By far the biggest provider of UK retirement homes is McCarthy & Stone (0800 919 132), whose portfolio of almost 30,000 apartments accounts for about two-thirds of the market. The company specialises in affordable housing and offers prospective purchasers mainly one- and two-bedroom apartments, often in converted schools or hotels, from £120,000 up to about £200,000. One such scheme is Imperial Court in Clacton-on-Sea, Essex, where 81 apartments have been created in a Victorian seaside hotel.

Gladys Parsons, 85, recently moved into one of McCarthy & Stone's developments in Braintree, Essex. She is impressed by its friendliness. "You don't have to stay in your flat on your own," she says. "If you do get fed up, you can always go down to the lounge to chat with other residents."

Another well-established retirement home developer is English Courtyard (0800 220 858), which has specialised in the luxury end of the market for 25 years. Most of its 33 developments are set in beautiful semi-rural locations in the southern counties.

The company tends to offer a wider selection of accommodation than most of its competitors, with many of its developments incorporating a mixture of apartments, cottages and houses. They are not cheap, though, and for a two-bedroom unit you can expect to pay somewhere in the region of £500,000.

The emphasis in English Courtyard's developments is more on privacy and less on communal living. "The majority of our buyers want to stay in charge of their own lives without too much interference," says marketing director Kevin Holland.

Also worth checking out, especially for those considering retirement options in the South-east of England, are properties from the portfolio of Fairview New Homes (0800 731 4477).

The company has 25 years' experience in new-build residential housing, with a specialist wing dedicated to retirement developments in London and the Home Counties. One of its most recent projects is the Orchard Court development for the over-55s in Potters Bar in Hertfordshire, just north of London, comprising 42 one- and two-bedroom apartments. Prices start from £235,000.

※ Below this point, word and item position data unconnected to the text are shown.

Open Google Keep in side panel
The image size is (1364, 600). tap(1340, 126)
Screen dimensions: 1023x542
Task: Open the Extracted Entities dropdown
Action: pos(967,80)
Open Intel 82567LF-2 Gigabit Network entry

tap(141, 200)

Pegasus Retirement Homes (0800 583 8844) offers a wide variety of developments for the over-60s across the Midlands, and in the South-east and South-west of the country. Pat Campbell-Kease and her husband Jack live in a Pegasus development in Yeovil, Somerset. They are keen gardeners. "It was the beautiful landscaped garden that really sold it to us," says Pat. "We also have a small patio of our own with pots, plants and flowers."

Pegasus is now marketing one- and two-bedroom apartments at its new Winchmore Hill development in north London (prices from £234,950) and at Jubilee Court in the Montpellier district of Cheltenham (from £226,450).

Those looking for a retirement home by the sea, meanwhile, might be tempted by the new Sheringham House development on the north Norfolk coast. This has a total of 53 apartments set amid 20 acres of mature parkland. Luxury on-site facilities include a heated indoor swimming pool. Two- and three-bedroom apartments in the development are for sale at prices from £325,000 through the Norwich branch of Savills (01603 229 229).

Fact sheets on retirement housing are available from Age Concern by telephoning 0800 009 966.

Age Concern also offers specialist advice on all aspects of sheltered housing through its Advice, Information and Mediation Service on 0845 600 2001.